Data shown

◇ ◇ ◇ ◇ ◇

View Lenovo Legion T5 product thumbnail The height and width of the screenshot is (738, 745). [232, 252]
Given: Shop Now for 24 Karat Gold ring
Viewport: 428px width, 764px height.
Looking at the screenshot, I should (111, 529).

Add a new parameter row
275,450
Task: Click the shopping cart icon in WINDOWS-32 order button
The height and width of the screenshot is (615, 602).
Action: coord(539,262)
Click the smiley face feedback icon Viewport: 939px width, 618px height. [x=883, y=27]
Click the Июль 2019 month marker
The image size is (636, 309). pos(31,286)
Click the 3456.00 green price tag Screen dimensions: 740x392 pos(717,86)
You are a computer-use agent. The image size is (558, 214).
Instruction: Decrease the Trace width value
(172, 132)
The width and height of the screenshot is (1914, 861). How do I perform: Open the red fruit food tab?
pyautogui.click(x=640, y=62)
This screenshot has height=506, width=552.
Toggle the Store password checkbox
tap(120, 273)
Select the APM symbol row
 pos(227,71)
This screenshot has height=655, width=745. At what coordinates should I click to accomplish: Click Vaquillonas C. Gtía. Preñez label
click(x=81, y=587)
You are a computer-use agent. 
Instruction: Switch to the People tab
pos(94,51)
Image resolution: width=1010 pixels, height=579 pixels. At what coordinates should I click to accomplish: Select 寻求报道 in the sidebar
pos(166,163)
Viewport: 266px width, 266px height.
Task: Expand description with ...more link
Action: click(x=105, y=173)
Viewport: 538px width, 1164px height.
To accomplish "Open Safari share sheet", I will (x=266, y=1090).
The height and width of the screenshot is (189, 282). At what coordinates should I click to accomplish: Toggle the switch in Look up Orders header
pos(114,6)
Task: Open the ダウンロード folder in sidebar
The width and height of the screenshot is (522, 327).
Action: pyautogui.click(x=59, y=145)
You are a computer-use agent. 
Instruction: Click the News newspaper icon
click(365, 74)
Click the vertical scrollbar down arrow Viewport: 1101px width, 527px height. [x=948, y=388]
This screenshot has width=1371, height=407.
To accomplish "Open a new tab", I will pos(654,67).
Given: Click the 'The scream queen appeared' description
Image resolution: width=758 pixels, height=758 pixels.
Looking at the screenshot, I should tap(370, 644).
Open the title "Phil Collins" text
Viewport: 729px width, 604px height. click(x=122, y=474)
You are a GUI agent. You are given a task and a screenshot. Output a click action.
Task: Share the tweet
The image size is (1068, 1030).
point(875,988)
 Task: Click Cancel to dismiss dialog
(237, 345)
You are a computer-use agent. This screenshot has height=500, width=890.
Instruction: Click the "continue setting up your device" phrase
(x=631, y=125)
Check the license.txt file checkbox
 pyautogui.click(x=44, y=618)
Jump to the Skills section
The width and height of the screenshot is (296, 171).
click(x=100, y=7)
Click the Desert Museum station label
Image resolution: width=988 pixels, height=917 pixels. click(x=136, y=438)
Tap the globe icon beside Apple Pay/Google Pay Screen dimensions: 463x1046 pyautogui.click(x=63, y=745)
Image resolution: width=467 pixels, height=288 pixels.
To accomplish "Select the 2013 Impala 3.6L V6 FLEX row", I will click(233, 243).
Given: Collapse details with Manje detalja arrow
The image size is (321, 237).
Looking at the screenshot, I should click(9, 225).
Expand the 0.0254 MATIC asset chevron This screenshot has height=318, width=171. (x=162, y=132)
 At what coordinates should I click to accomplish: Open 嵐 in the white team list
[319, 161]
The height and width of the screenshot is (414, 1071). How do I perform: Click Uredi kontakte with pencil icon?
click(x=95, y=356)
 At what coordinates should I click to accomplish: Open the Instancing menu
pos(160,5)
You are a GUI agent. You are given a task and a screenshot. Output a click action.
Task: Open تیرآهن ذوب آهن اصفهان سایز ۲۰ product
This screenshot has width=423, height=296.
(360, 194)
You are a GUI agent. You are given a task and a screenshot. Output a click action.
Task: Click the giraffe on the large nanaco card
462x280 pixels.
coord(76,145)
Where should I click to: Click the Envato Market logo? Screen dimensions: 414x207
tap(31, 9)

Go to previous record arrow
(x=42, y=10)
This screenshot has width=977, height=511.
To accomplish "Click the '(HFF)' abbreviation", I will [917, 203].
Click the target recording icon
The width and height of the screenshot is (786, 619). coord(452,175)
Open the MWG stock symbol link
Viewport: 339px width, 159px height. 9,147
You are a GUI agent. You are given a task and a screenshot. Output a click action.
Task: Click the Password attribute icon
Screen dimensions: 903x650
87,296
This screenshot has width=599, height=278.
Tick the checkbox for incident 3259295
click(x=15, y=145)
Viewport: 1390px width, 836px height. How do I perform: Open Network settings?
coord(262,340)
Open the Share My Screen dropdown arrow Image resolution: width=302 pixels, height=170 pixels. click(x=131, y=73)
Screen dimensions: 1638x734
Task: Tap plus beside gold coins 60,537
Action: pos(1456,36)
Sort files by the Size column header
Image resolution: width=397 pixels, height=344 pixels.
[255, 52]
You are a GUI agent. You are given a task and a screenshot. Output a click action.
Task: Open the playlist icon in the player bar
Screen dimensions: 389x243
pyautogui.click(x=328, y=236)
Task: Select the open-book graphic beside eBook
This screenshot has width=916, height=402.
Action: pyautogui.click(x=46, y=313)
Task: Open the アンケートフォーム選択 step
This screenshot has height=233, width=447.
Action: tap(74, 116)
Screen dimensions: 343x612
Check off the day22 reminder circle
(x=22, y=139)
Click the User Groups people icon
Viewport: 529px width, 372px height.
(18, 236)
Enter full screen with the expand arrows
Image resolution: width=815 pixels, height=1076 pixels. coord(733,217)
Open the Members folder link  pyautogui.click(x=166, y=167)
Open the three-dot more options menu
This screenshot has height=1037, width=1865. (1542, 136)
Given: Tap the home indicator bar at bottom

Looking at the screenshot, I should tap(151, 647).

◇ ◇ ◇ ◇ ◇

Your assignment
All of the material should be set down exactly as it reads.

Expected output
View Lenovo Legion T5 product thumbnail The height and width of the screenshot is (738, 745). [232, 252]
Given: Shop Now for 24 Karat Gold ring
Viewport: 428px width, 764px height.
Looking at the screenshot, I should (111, 529).

Add a new parameter row
275,450
Task: Click the shopping cart icon in WINDOWS-32 order button
The height and width of the screenshot is (615, 602).
Action: coord(539,262)
Click the smiley face feedback icon Viewport: 939px width, 618px height. [x=883, y=27]
Click the Июль 2019 month marker
The image size is (636, 309). pos(31,286)
Click the 3456.00 green price tag Screen dimensions: 740x392 pos(717,86)
You are a computer-use agent. The image size is (558, 214).
Instruction: Decrease the Trace width value
(172, 132)
The width and height of the screenshot is (1914, 861). How do I perform: Open the red fruit food tab?
pyautogui.click(x=640, y=62)
This screenshot has height=506, width=552.
Toggle the Store password checkbox
tap(120, 273)
Select the APM symbol row
 pos(227,71)
This screenshot has height=655, width=745. At what coordinates should I click to accomplish: Click Vaquillonas C. Gtía. Preñez label
click(x=81, y=587)
You are a computer-use agent. 
Instruction: Switch to the People tab
pos(94,51)
Image resolution: width=1010 pixels, height=579 pixels. At what coordinates should I click to accomplish: Select 寻求报道 in the sidebar
pos(166,163)
Viewport: 266px width, 266px height.
Task: Expand description with ...more link
Action: click(x=105, y=173)
Viewport: 538px width, 1164px height.
To accomplish "Open Safari share sheet", I will (x=266, y=1090).
The height and width of the screenshot is (189, 282). At what coordinates should I click to accomplish: Toggle the switch in Look up Orders header
pos(114,6)
Task: Open the ダウンロード folder in sidebar
The width and height of the screenshot is (522, 327).
Action: pyautogui.click(x=59, y=145)
You are a computer-use agent. 
Instruction: Click the News newspaper icon
click(365, 74)
Click the vertical scrollbar down arrow Viewport: 1101px width, 527px height. [x=948, y=388]
This screenshot has width=1371, height=407.
To accomplish "Open a new tab", I will pos(654,67).
Given: Click the 'The scream queen appeared' description
Image resolution: width=758 pixels, height=758 pixels.
Looking at the screenshot, I should tap(370, 644).
Open the title "Phil Collins" text
Viewport: 729px width, 604px height. click(x=122, y=474)
You are a GUI agent. You are given a task and a screenshot. Output a click action.
Task: Share the tweet
The image size is (1068, 1030).
point(875,988)
 Task: Click Cancel to dismiss dialog
(237, 345)
You are a computer-use agent. This screenshot has height=500, width=890.
Instruction: Click the "continue setting up your device" phrase
(x=631, y=125)
Check the license.txt file checkbox
 pyautogui.click(x=44, y=618)
Jump to the Skills section
The width and height of the screenshot is (296, 171).
click(x=100, y=7)
Click the Desert Museum station label
Image resolution: width=988 pixels, height=917 pixels. click(x=136, y=438)
Tap the globe icon beside Apple Pay/Google Pay Screen dimensions: 463x1046 pyautogui.click(x=63, y=745)
Image resolution: width=467 pixels, height=288 pixels.
To accomplish "Select the 2013 Impala 3.6L V6 FLEX row", I will click(233, 243).
Given: Collapse details with Manje detalja arrow
The image size is (321, 237).
Looking at the screenshot, I should click(9, 225).
Expand the 0.0254 MATIC asset chevron This screenshot has height=318, width=171. (x=162, y=132)
 At what coordinates should I click to accomplish: Open 嵐 in the white team list
[319, 161]
The height and width of the screenshot is (414, 1071). How do I perform: Click Uredi kontakte with pencil icon?
click(x=95, y=356)
 At what coordinates should I click to accomplish: Open the Instancing menu
pos(160,5)
You are a GUI agent. You are given a task and a screenshot. Output a click action.
Task: Open تیرآهن ذوب آهن اصفهان سایز ۲۰ product
This screenshot has width=423, height=296.
(360, 194)
You are a GUI agent. You are given a task and a screenshot. Output a click action.
Task: Click the giraffe on the large nanaco card
462x280 pixels.
coord(76,145)
Where should I click to: Click the Envato Market logo? Screen dimensions: 414x207
tap(31, 9)

Go to previous record arrow
(x=42, y=10)
This screenshot has width=977, height=511.
To accomplish "Click the '(HFF)' abbreviation", I will [917, 203].
Click the target recording icon
The width and height of the screenshot is (786, 619). coord(452,175)
Open the MWG stock symbol link
Viewport: 339px width, 159px height. 9,147
You are a GUI agent. You are given a task and a screenshot. Output a click action.
Task: Click the Password attribute icon
Screen dimensions: 903x650
87,296
This screenshot has width=599, height=278.
Tick the checkbox for incident 3259295
click(x=15, y=145)
Viewport: 1390px width, 836px height. How do I perform: Open Network settings?
coord(262,340)
Open the Share My Screen dropdown arrow Image resolution: width=302 pixels, height=170 pixels. click(x=131, y=73)
Screen dimensions: 1638x734
Task: Tap plus beside gold coins 60,537
Action: pos(1456,36)
Sort files by the Size column header
Image resolution: width=397 pixels, height=344 pixels.
[255, 52]
You are a GUI agent. You are given a task and a screenshot. Output a click action.
Task: Open the playlist icon in the player bar
Screen dimensions: 389x243
pyautogui.click(x=328, y=236)
Task: Select the open-book graphic beside eBook
This screenshot has width=916, height=402.
Action: pyautogui.click(x=46, y=313)
Task: Open the アンケートフォーム選択 step
This screenshot has height=233, width=447.
Action: tap(74, 116)
Screen dimensions: 343x612
Check off the day22 reminder circle
(x=22, y=139)
Click the User Groups people icon
Viewport: 529px width, 372px height.
(18, 236)
Enter full screen with the expand arrows
Image resolution: width=815 pixels, height=1076 pixels. coord(733,217)
Open the Members folder link  pyautogui.click(x=166, y=167)
Open the three-dot more options menu
This screenshot has height=1037, width=1865. (1542, 136)
Given: Tap the home indicator bar at bottom

Looking at the screenshot, I should tap(151, 647).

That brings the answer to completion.